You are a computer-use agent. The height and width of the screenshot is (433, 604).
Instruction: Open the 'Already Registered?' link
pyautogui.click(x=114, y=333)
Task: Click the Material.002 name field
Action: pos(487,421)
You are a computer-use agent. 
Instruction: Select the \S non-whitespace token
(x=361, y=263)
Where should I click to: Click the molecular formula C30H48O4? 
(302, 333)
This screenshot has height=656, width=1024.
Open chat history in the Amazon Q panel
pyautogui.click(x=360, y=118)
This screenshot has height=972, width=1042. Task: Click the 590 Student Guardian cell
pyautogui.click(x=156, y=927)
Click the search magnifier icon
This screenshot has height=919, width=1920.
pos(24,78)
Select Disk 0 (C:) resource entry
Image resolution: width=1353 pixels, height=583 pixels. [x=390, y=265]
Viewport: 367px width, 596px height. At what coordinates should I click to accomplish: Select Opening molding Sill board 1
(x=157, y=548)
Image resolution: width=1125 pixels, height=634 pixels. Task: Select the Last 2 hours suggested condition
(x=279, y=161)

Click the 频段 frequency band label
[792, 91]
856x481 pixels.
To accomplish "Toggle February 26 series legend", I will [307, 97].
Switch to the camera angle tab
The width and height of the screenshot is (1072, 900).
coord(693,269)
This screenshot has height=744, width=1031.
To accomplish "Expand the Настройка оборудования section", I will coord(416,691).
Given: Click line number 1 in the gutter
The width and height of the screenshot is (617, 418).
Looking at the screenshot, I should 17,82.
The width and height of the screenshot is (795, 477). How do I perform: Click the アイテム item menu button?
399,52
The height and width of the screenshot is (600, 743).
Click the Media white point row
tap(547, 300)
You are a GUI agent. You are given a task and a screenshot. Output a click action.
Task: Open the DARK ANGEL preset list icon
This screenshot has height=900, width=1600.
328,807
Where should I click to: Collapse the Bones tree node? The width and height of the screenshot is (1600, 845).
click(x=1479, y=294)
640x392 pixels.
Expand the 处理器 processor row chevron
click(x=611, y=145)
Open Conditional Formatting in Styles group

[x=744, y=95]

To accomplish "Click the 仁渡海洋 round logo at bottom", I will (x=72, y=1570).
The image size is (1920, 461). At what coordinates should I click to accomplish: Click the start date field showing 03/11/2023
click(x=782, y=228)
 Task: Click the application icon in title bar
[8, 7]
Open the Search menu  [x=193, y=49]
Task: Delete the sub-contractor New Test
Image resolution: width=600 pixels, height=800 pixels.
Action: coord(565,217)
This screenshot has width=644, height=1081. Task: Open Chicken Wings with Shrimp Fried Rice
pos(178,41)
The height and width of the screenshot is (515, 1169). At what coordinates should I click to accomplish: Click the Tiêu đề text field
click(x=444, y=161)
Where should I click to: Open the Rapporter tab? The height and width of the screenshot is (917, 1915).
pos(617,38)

■ ■ ■ ■ ■

**EXERCISE DETAILS**: Search the entries above for the word "agent" and copy each line where it appears.

**WRITTEN RESPONSE**:
You are a computer-use agent. The height and width of the screenshot is (433, 604).
You are a computer-use agent. 
You are a GUI agent. You are given a task and a screenshot. Output a click action.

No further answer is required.